EXERCISE AIM: Would you please transcribe the entire listing exactly?

*** DATA TO EXAMINE

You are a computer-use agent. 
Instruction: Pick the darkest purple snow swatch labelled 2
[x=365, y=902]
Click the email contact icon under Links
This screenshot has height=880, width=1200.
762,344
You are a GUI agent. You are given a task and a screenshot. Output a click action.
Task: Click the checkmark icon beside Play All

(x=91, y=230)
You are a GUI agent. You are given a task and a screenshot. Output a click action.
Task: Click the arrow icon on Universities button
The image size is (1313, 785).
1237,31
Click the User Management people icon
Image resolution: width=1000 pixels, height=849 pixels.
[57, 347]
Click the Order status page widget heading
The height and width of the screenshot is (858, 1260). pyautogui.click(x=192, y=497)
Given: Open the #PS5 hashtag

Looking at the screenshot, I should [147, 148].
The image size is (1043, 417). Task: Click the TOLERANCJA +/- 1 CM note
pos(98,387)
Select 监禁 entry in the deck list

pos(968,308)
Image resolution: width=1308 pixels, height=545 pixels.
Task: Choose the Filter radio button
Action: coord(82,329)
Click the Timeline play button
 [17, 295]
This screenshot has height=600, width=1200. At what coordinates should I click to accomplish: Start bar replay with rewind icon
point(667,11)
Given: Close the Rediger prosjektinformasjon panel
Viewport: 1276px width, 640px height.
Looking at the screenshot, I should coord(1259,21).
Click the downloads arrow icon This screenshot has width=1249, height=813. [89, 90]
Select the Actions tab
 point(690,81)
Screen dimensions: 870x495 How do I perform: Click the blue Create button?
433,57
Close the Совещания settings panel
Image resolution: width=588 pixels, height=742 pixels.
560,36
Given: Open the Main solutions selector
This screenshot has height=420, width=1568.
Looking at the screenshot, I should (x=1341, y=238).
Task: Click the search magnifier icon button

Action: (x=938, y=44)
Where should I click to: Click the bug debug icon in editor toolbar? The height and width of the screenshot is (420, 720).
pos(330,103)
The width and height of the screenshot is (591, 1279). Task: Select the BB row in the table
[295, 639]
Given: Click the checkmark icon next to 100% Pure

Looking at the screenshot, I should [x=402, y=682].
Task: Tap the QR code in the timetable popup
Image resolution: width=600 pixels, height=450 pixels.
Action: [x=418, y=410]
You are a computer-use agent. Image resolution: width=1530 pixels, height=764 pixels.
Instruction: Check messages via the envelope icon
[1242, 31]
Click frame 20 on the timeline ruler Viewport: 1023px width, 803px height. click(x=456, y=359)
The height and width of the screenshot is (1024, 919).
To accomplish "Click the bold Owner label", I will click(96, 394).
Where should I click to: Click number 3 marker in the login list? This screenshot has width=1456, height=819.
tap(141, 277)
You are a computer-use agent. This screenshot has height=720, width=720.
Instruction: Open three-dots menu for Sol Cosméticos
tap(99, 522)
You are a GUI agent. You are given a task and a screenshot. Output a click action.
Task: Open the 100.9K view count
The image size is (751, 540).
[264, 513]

******

RESULT OF THIS EXERCISE:
You are a computer-use agent. 
Instruction: Pick the darkest purple snow swatch labelled 2
[x=365, y=902]
Click the email contact icon under Links
This screenshot has height=880, width=1200.
762,344
You are a GUI agent. You are given a task and a screenshot. Output a click action.
Task: Click the checkmark icon beside Play All

(x=91, y=230)
You are a GUI agent. You are given a task and a screenshot. Output a click action.
Task: Click the arrow icon on Universities button
The image size is (1313, 785).
1237,31
Click the User Management people icon
Image resolution: width=1000 pixels, height=849 pixels.
[57, 347]
Click the Order status page widget heading
The height and width of the screenshot is (858, 1260). pyautogui.click(x=192, y=497)
Given: Open the #PS5 hashtag

Looking at the screenshot, I should [147, 148].
The image size is (1043, 417). Task: Click the TOLERANCJA +/- 1 CM note
pos(98,387)
Select 监禁 entry in the deck list

pos(968,308)
Image resolution: width=1308 pixels, height=545 pixels.
Task: Choose the Filter radio button
Action: coord(82,329)
Click the Timeline play button
 [17, 295]
This screenshot has height=600, width=1200. At what coordinates should I click to accomplish: Start bar replay with rewind icon
point(667,11)
Given: Close the Rediger prosjektinformasjon panel
Viewport: 1276px width, 640px height.
Looking at the screenshot, I should coord(1259,21).
Click the downloads arrow icon This screenshot has width=1249, height=813. [89, 90]
Select the Actions tab
 point(690,81)
Screen dimensions: 870x495 How do I perform: Click the blue Create button?
433,57
Close the Совещания settings panel
Image resolution: width=588 pixels, height=742 pixels.
560,36
Given: Open the Main solutions selector
This screenshot has height=420, width=1568.
Looking at the screenshot, I should (x=1341, y=238).
Task: Click the search magnifier icon button

Action: (x=938, y=44)
Where should I click to: Click the bug debug icon in editor toolbar? The height and width of the screenshot is (420, 720).
pos(330,103)
The width and height of the screenshot is (591, 1279). Task: Select the BB row in the table
[295, 639]
Given: Click the checkmark icon next to 100% Pure

Looking at the screenshot, I should [x=402, y=682].
Task: Tap the QR code in the timetable popup
Image resolution: width=600 pixels, height=450 pixels.
Action: [x=418, y=410]
You are a computer-use agent. Image resolution: width=1530 pixels, height=764 pixels.
Instruction: Check messages via the envelope icon
[1242, 31]
Click frame 20 on the timeline ruler Viewport: 1023px width, 803px height. click(x=456, y=359)
The height and width of the screenshot is (1024, 919).
To accomplish "Click the bold Owner label", I will click(96, 394).
Where should I click to: Click number 3 marker in the login list? This screenshot has width=1456, height=819.
tap(141, 277)
You are a computer-use agent. This screenshot has height=720, width=720.
Instruction: Open three-dots menu for Sol Cosméticos
tap(99, 522)
You are a GUI agent. You are given a task and a screenshot. Output a click action.
Task: Open the 100.9K view count
The image size is (751, 540).
[264, 513]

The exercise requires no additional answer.